> To do
Locate each line in the records containing "Uncheck". Copy it.
---
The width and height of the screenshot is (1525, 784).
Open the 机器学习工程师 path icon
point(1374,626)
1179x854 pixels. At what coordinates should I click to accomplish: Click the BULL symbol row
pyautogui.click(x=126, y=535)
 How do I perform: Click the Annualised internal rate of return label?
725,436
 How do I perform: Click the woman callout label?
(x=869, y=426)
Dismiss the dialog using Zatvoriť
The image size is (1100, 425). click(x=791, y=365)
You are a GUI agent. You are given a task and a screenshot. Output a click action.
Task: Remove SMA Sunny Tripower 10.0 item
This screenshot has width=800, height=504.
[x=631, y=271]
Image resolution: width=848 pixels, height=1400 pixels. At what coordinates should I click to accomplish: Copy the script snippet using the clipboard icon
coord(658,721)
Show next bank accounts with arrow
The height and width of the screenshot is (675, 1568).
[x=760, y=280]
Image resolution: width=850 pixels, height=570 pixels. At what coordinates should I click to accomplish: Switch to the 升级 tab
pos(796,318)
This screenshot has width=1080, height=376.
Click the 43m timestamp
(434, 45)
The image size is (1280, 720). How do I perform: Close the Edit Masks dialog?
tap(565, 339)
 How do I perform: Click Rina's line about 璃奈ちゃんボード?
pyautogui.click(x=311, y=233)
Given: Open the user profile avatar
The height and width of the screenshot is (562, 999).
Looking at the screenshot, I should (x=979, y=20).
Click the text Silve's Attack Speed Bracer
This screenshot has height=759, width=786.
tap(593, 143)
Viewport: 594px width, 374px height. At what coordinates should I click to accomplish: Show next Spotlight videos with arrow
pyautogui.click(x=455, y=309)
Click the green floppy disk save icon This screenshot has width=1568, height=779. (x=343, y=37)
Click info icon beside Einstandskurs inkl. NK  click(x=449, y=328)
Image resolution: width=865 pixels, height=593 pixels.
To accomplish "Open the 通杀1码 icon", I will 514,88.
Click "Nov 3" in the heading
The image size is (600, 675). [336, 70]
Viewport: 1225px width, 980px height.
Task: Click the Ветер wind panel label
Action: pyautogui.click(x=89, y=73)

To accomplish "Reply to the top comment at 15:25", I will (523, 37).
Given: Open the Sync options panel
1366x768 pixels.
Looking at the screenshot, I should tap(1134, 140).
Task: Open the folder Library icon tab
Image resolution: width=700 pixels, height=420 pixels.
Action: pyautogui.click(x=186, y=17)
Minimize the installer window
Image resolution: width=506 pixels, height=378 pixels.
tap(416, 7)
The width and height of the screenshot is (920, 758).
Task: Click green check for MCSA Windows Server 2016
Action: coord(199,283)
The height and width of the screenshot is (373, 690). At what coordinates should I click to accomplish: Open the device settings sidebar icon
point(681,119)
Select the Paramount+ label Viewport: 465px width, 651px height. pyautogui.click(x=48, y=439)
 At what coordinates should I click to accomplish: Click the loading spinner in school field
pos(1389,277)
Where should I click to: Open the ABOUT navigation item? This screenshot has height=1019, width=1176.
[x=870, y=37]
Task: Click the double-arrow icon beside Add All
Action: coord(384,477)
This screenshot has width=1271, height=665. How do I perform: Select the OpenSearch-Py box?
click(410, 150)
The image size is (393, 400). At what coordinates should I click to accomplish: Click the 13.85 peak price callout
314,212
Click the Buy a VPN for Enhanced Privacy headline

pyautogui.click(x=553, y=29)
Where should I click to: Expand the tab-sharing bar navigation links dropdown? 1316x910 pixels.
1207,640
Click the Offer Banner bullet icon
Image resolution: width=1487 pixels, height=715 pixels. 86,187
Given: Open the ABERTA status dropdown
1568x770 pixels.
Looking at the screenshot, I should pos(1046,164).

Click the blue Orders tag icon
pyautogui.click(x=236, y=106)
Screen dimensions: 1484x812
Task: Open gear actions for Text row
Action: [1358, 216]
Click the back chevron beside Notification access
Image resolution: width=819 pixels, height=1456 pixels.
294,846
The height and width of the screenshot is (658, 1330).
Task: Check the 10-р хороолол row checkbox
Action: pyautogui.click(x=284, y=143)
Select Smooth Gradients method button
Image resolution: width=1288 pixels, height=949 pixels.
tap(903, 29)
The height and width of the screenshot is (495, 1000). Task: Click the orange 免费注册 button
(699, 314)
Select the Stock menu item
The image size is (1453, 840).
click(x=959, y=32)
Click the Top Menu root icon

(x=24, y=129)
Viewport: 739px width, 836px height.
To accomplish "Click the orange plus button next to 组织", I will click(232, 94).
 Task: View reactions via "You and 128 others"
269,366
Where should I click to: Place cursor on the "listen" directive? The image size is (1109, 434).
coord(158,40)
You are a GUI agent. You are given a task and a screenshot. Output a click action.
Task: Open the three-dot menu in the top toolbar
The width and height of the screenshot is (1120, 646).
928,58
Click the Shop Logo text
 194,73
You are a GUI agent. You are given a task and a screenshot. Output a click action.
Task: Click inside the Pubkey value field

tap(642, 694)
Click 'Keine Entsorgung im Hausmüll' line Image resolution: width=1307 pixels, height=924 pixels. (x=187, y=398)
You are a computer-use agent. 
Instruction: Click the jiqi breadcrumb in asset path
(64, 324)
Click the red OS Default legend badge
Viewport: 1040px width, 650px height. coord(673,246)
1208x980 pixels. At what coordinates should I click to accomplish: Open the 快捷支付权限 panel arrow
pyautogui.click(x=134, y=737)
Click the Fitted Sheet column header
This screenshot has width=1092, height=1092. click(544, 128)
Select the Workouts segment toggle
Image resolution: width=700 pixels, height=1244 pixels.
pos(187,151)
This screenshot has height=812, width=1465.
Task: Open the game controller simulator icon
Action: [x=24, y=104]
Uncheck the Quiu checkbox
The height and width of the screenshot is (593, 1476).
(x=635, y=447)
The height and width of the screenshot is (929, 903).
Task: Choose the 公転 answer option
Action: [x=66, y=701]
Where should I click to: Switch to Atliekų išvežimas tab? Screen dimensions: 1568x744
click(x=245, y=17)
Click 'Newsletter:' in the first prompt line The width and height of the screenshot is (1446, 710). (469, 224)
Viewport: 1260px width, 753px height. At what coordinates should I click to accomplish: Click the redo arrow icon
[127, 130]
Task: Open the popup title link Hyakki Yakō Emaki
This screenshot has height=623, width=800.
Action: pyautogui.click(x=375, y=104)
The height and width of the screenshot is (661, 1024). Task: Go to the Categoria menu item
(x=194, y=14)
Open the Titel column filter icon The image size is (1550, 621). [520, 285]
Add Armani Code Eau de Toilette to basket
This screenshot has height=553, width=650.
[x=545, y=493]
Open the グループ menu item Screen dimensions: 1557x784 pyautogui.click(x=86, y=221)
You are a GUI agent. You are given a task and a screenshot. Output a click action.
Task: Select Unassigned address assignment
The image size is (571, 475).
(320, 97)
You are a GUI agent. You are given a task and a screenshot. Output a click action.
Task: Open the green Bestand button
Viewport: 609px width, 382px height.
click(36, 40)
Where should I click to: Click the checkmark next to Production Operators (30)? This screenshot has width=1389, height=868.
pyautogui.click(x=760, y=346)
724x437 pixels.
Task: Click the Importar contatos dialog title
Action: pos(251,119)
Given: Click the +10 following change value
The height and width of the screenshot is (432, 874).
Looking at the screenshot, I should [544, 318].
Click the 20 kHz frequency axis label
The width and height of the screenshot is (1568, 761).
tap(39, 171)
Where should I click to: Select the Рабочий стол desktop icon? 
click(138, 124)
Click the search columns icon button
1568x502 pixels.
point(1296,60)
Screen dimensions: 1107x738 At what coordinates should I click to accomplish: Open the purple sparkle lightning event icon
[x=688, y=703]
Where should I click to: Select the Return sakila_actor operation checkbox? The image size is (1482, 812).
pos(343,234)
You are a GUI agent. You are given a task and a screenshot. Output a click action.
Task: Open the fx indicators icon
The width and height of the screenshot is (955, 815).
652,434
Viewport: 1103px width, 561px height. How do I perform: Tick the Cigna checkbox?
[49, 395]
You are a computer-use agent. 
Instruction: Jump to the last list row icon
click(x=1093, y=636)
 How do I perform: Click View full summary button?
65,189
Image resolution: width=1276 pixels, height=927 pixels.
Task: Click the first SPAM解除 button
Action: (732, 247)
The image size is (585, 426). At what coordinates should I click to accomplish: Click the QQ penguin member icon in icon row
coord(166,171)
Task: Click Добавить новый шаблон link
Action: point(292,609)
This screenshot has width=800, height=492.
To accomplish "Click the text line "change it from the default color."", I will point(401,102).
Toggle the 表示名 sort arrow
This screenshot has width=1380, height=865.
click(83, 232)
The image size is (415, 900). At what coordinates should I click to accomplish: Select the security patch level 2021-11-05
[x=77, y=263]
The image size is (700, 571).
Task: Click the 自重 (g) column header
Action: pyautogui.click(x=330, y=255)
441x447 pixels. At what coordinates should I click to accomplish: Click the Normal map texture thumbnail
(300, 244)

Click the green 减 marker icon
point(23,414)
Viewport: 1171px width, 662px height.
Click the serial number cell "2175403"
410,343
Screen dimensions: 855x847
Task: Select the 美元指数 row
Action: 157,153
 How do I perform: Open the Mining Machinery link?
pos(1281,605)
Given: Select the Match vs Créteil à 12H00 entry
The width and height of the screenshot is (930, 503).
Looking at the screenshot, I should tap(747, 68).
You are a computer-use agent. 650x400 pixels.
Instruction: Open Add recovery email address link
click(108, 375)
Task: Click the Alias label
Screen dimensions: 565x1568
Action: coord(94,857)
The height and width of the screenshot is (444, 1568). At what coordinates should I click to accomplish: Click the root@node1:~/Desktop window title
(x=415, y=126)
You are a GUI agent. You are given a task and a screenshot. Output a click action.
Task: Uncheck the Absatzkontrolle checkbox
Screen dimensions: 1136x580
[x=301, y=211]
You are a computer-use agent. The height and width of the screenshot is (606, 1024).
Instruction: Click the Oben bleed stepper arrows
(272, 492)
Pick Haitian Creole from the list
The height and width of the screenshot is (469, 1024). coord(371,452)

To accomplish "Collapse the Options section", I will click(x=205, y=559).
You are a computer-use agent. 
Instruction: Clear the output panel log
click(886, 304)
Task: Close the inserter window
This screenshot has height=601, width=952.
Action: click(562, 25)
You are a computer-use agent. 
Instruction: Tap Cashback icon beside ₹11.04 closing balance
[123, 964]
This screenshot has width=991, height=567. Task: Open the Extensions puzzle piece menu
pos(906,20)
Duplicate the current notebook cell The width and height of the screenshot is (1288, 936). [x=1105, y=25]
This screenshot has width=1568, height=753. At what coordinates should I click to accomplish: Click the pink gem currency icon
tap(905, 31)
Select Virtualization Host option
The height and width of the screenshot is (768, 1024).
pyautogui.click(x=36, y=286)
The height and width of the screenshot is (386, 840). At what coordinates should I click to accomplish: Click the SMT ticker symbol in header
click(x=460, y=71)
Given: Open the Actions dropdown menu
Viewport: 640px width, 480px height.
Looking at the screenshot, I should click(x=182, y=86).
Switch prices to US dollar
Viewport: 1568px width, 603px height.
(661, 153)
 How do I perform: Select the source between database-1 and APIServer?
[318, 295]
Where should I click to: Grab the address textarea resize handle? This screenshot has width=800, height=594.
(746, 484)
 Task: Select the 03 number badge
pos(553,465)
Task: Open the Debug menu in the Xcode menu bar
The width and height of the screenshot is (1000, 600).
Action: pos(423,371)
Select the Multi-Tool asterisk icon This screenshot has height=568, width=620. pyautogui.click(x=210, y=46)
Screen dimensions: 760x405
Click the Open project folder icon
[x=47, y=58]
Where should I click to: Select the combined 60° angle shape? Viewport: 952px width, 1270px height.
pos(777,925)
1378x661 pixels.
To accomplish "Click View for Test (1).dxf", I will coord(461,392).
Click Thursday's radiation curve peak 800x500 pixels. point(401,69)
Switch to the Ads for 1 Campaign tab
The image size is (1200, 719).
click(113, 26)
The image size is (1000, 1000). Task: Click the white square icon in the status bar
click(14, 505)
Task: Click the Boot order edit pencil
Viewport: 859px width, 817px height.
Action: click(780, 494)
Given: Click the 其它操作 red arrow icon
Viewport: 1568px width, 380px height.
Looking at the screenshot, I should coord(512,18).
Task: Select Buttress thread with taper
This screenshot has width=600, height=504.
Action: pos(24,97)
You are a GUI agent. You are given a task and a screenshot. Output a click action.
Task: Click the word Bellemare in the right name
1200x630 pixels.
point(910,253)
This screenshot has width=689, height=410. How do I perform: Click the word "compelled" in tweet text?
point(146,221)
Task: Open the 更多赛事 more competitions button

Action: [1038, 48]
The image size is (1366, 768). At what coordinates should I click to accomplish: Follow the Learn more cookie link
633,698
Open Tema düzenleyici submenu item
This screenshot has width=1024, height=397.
---
> Result for this exercise
Uncheck the Quiu checkbox
Task: Uncheck the Absatzkontrolle checkbox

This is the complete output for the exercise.